Republican lawmakers at multiple times during the hearing pressured Wray to clarify the FBI's view of antifa and the threat posed by those holding such beliefs.
Wray called antifa "a real thing, it is not fiction" in describing it as a form of anti-government extremism, but said those holding the beliefs had not yet organized into a national group.
"There's a tendency on the part of people to want to view, how structured and organized something is as a proxy for how seriously threatening it is or isn't. And two things don't necessarily conflate," he said.
"That does not mean that they're any less dangerous or less threatening," he added. "We have seen organized tactical activity at the local and regional level."
He also faced questions on what the bureau is doing to protect lawmakers.
In addressing the two bombs placed at each party's headquarters Jan. 6, Wray identified the matter as an aspect of the broader investigation "that we are most concerned about and [it is] viewed in certain respects as one of the most serious pieces of it."
Rep. Brad Wenstrup (R-Ohio) additionally outlined concerns around the FBI's handling of the 2017 shooting at a baseball field in Alexandria, Va., of multiple Republican members of the House, which took place prior to Wray's FBI leadership.
"Mr. Wray, when you were nominated I hoped you would bring about change for the FBI," Wenstrup said. "Instead I am concerned that things have further degraded, and I would ask what you intend to do about the reputation of the FBI and the distrust the American people have."
Wray stressed that he had been "committed since I started this job to make sure the FBI does the right thing in the right way," and noted that the amount of individuals applying to work for the FBI had tripled since he took office.
Beyond concerns around the FBI, the hearing also gave members an opportunity to dig into a number of national security threats.
A key issue were concerns around both Russian and Chinese malicious cyber activity against the U.S., particularly as the hearing was held the same day the Biden administration announced sanctions against Russia in retaliation for the SolarWinds hack and Russian election interference.
Several members of the committee questioned the intelligence leaders on whether the sanctions did enough to deter Russian malicious behavior. Gen. Paul Nakasone, the commander of U.S. Cyber Command and director of the NSA, described the sanctions as a positive step in light of increasing threats.

▶ Records
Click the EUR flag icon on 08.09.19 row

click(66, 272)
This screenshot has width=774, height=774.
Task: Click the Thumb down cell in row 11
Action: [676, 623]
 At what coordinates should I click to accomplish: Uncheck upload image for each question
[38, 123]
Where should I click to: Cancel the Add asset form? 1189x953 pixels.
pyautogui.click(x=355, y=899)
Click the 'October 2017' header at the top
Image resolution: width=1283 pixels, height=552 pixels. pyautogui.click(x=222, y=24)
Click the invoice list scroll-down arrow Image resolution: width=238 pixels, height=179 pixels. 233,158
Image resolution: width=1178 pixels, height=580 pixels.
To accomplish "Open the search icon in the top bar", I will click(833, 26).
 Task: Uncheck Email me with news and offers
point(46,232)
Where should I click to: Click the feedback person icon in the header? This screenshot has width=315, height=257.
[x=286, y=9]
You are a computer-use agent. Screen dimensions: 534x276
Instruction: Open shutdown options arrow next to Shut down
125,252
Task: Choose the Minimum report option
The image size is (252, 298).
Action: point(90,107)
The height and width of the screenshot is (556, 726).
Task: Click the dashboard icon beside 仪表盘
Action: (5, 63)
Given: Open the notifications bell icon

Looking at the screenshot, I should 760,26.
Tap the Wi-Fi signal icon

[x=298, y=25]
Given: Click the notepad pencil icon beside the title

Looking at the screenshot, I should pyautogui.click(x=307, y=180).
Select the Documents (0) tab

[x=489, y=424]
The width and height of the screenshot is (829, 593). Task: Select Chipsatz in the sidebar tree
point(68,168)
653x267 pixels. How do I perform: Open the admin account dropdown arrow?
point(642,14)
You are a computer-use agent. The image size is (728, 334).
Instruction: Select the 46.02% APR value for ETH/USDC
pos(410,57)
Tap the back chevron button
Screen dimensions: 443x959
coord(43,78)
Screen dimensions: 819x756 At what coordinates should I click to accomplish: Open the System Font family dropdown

▶ What the exercise asks
In the hearing text, by how much did Wray say the number of people applying to work for the FBI had grown since he took office? These rows have no connection to the hearing text.

▶ Answer space
It had tripled.